Sri Lanka: The Central Bank of Sri Lanka (CBSL) has revealed a comprehensive plan to restructure the country’s domestic debt, aiming to restore stability in the crisis-ridden nation. This move comes as the government strives to fulfil the conditions of a $2.9 billion bailout package from the International Monetary Fund (IMF), which was agreed upon in March 2023 and is seen as crucial for Sri Lanka’s economic recovery. Debt restructuring is necessary to help the country achieve the IMF program’s target of reducing overall debt to 95 percent of the gross domestic product (GDP) by 2032.

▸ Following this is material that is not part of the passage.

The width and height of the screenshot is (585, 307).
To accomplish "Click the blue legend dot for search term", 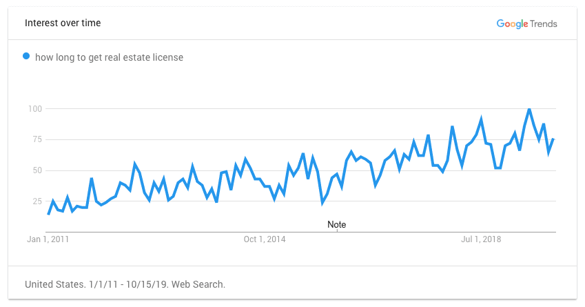I will pyautogui.click(x=26, y=56).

Last year, Sri Lanka faced a foreign exchange crisis that left the government unable to pay for essential imports, such as fuel, food, and medicine. This led to protests and the removal of the then-President Mr. Gotabaya Rajapaksa. Under the proposed domestic debt revamp, holders of locally issued dollar-denominated bonds, such as Sri Lanka Development Bonds (SLDBs), will have three options to choose from. The first option involves a 30 percent reduction in the principal amount with a six-year maturity and a 4 percent interest rate, similar to investors in international sovereign bonds. The second option offers a 15-year maturity period with no reduction in principal, a nine-year grace period, and a 1.5 percent interest rate, similar to what is proposed for bilateral dollar creditors. The third option allows bondholders to exchange their holdings for local currency-denominated instruments with no principal reduction, a 10-year maturity period, and an interest rate based on Sri Lanka’s standing lending facility rate (SLFR) plus 1 percent.

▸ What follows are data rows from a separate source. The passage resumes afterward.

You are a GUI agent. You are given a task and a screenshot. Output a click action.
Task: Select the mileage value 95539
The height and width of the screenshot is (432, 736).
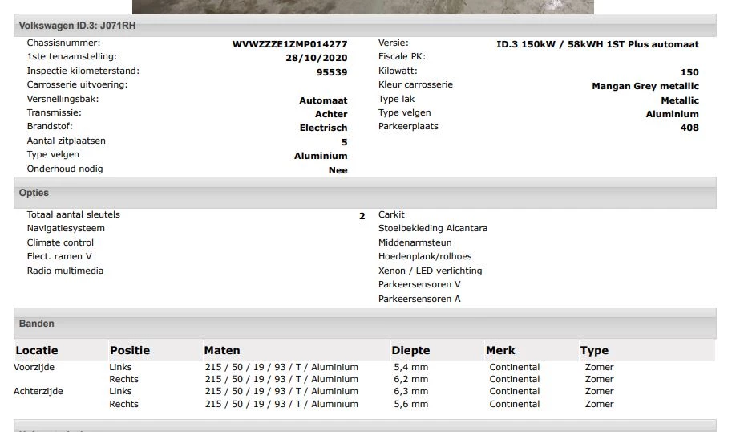[x=332, y=71]
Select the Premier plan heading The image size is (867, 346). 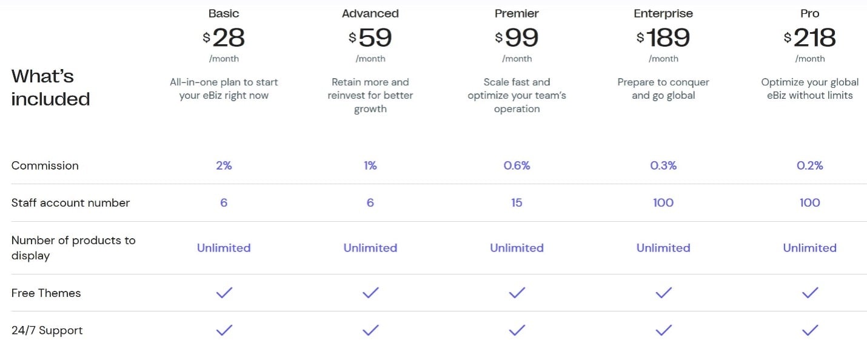point(517,13)
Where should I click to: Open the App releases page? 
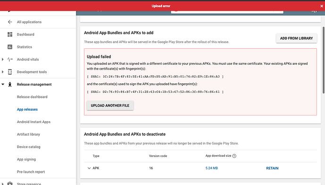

Currently, Sri Lanka holds $12.5 billion in international sovereign bonds and has $11.3 billion in bilateral loans. The debt restructuring plan also includes exchanging local currency bonds held by superannuation funds, including pension funds, for longer maturity bonds with a 9 percent interest rate until maturity. The CBSL’s holdings of treasury bills will be converted to bonds maturing between 2029 and 2038. However, treasury bills and treasury bond holdings of the banking sector are excluded from the restructuring due to the significant stress on the sector caused by increasing non-performing loans, the impact of external debt restructuring, and high taxation.

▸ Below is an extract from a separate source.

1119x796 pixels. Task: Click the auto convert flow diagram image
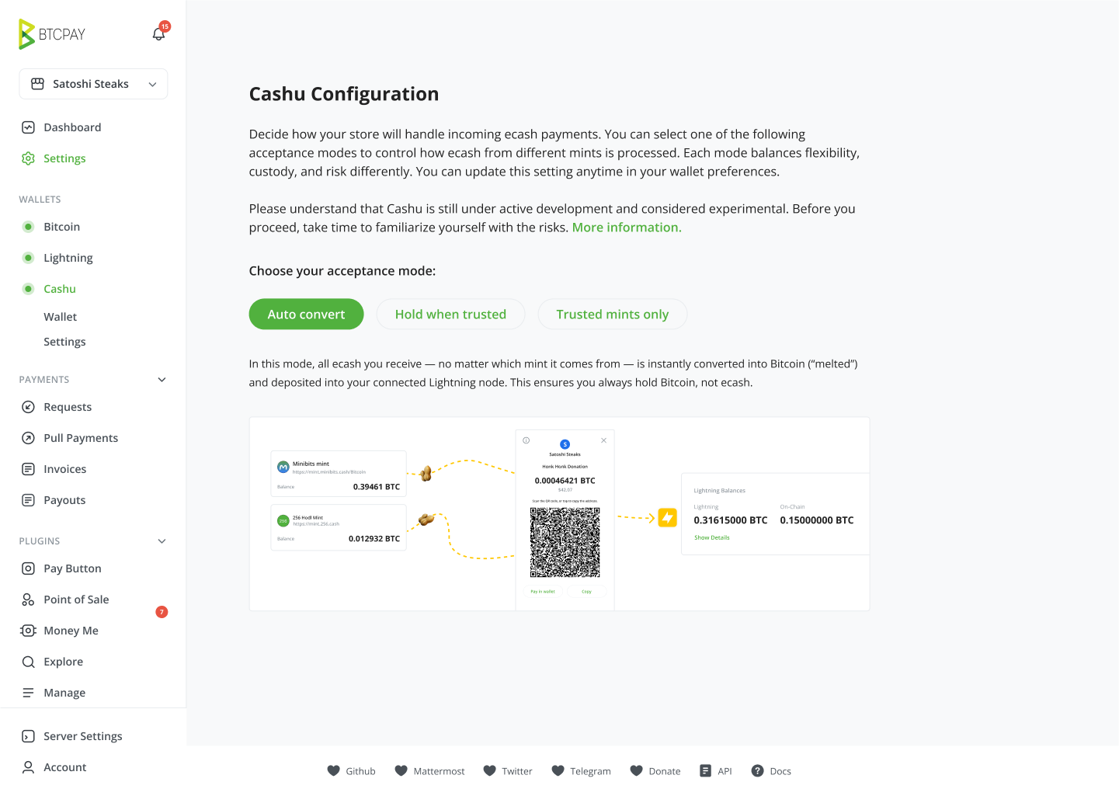point(559,514)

The debt restructuring is expected to set the stage for negotiations on the country’s $36 billion external debt, including $24 billion held by bondholders and bilateral creditors such as China, Japan, and India. Sri Lanka aims to finalize the debt restructuring talks by September to align with the first review of the IMF program. The domestic restructuring framework will be presented to Parliament for approval, and the CBSL aims to complete the bond exchange for superannuation funds by the end of July 2023.
To prevent potential market volatility, Sri Lanka has declared a five-day holiday from June 29th to July 3rd of 2023. This allows any losses from bond sales to be recognized in the third quarter of the year.